Ich hoffe das ich in diesem Forumabschnitt erwünscht bin, das dieser Forumsabschnitt passend gewählt ist, das ich meine Meinung/Frage hier wiedergeben darf, das ich keinen Widerstand erwarten muss, und mir und euch die Tastatur leichtgängig ist.
Ich habe eine Frage zu Linux im speziellen zu Ubuntu ( ich habe Ubuntu 12.04.3 (64Bit) installiert), Internet ist vorhanden und funktioniert.
1.Ich möchte wissen gibt es eine Software mit der man Kauf-Blurays (also die kopiergeschüzten BD's) unter Linux/Ubuntu entweder nativ oder in Wine oder in VirtuellBox (Oracel,Win 7 installiert und dann BD Soft) abspielen kann?


----------



## mickythebeagle (6. Oktober 2013)

*AW: Ubuntu und kopiergeschüzte BD's abspielen?*

Bei fragen zu Ubuntu und all dessen Derivaten heisst es wie immer.
Man Schaue in die Wiki:

Blu-Ray wiedergeben

Das Prob sind die beiden Dateien.
Die werden benötigt.
Du darfst Geld ausgeben für eine BD, darfst sie aber nicht unter Linux sehen!
Weil Du obwohl Dein Eigentum unter Linux den Kopierschutz umgehen musst.

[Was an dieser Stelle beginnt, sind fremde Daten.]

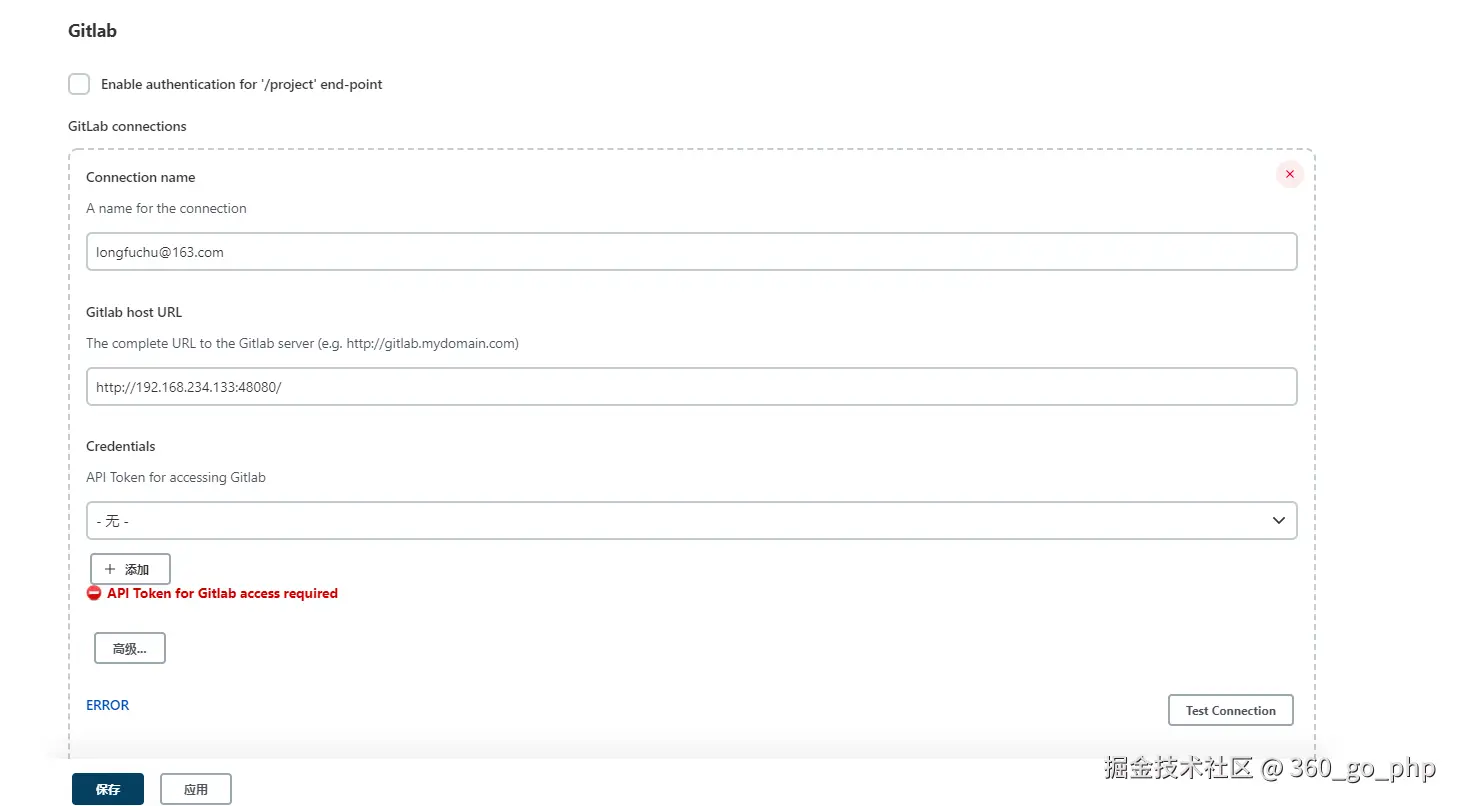Click the 'Credentials' label
This screenshot has height=806, width=1459.
tap(121, 446)
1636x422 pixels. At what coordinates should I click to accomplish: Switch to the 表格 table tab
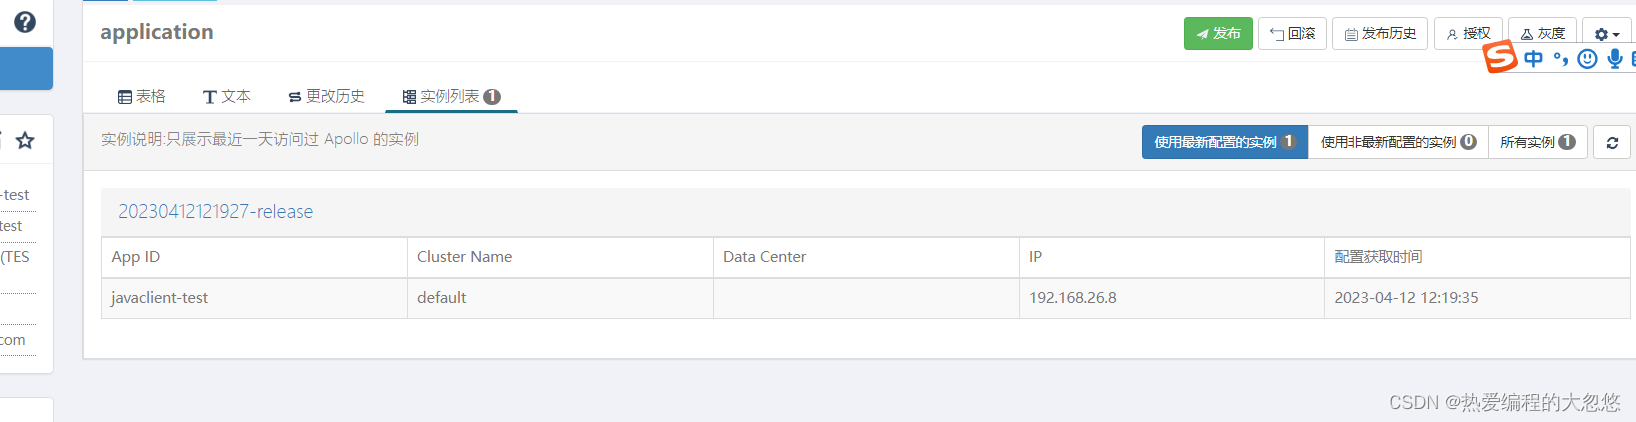[141, 96]
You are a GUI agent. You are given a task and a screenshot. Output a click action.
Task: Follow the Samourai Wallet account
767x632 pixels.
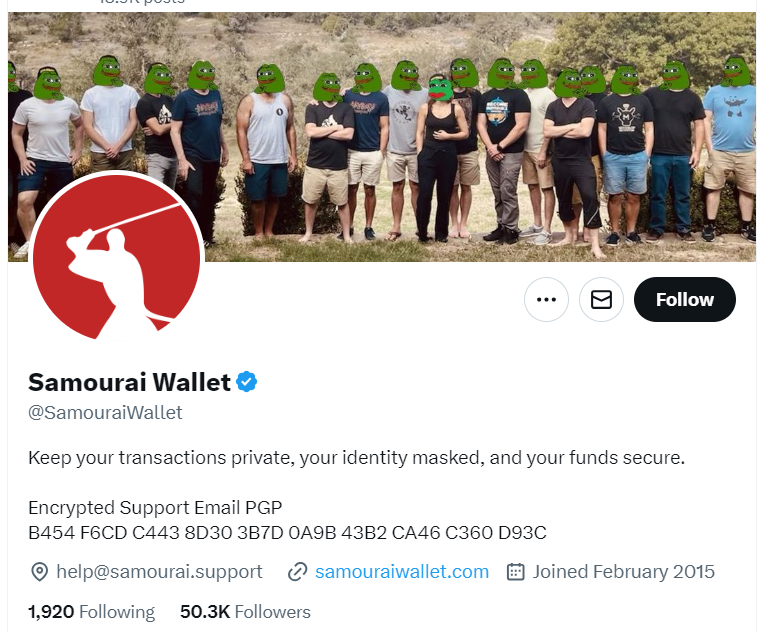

Versuche eine VM, ansonsten Schnattertante Google.


----------



## ubuntu1967 (6. Oktober 2013)

*AW: Ubuntu und kopiergeschüzte BD's abspielen?*

Danke für die Antwort.


----------



## Crymes (12. Oktober 2013)

Vlc hat eine Blu Ray lib, google mal nach den Keys, die gibts zum Download, sodass man mit vlc auch gekaufte BluRays ansehen kann.


----------



## VikingGe (15. Oktober 2013)

*AW: Ubuntu und kopiergeschüzte BD's abspielen?*

Aber nur die ohne bd+. Mit libaacs kann man aktuell ganz gut Blurays ohne BD+ spielen, sofern der VUK dafür bekannt ist - im Arch-Wiki gibts nen schönen Link auf einen gewissen Forenthread. Allerdings will ich noch dazu sagen, dass das ganze in Deutschland nicht unbedingt legal ist.


----------